One interesting feature of this cancer network is that genes (or nodes) in each of the communities belong almost exclusively to a single chromosome. Further work by the group has described this loss in long range interactions, emphasizing not only that inter-chromosomal interactions are very scarce but that intra-chromosomal interactions ocurre mainly between neighboring genes (Figure 6) (García-Cortés et al. 2018).
This work builds upon Garcia-Cortes's work, which built MI networks for each breast cancer molecular subtype (Basal, Luminal A, Luminal B and her2). Using these networks and copy number data the present work is concerned with one question:
- Are genes which are significantly copy number mutated enriched in our cancer networks? If so, this could mean that many genes become important regulatory elements through the process of being affected by structural mutations.

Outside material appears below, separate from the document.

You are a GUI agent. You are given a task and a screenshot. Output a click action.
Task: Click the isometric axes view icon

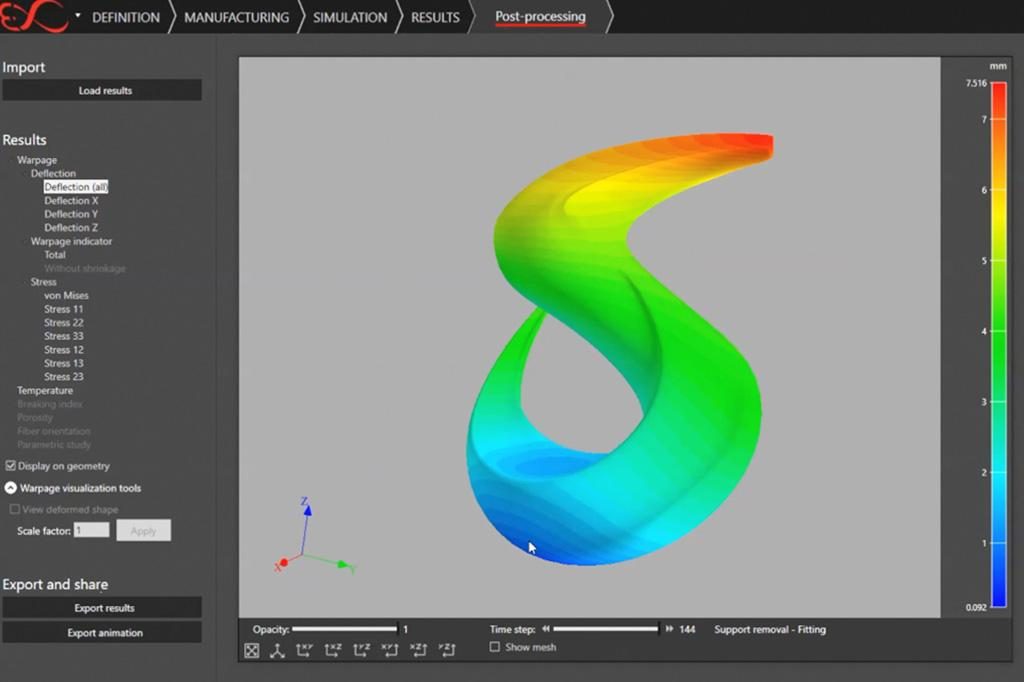277,651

Moreover some exploratory work was done concerning a second question:
- Is there a relationship between the amount of copy number variation and the number of communities that we observe in the cancer networks?
This question is not answered in the current analysis, we merely present a set of analyses that we think could shed some light on the answer. For it to be significant in the context of breast cancer additional research must be done to elucidate whether copy number profile is a good approximation to discern between samples with high and low amounts of SV's.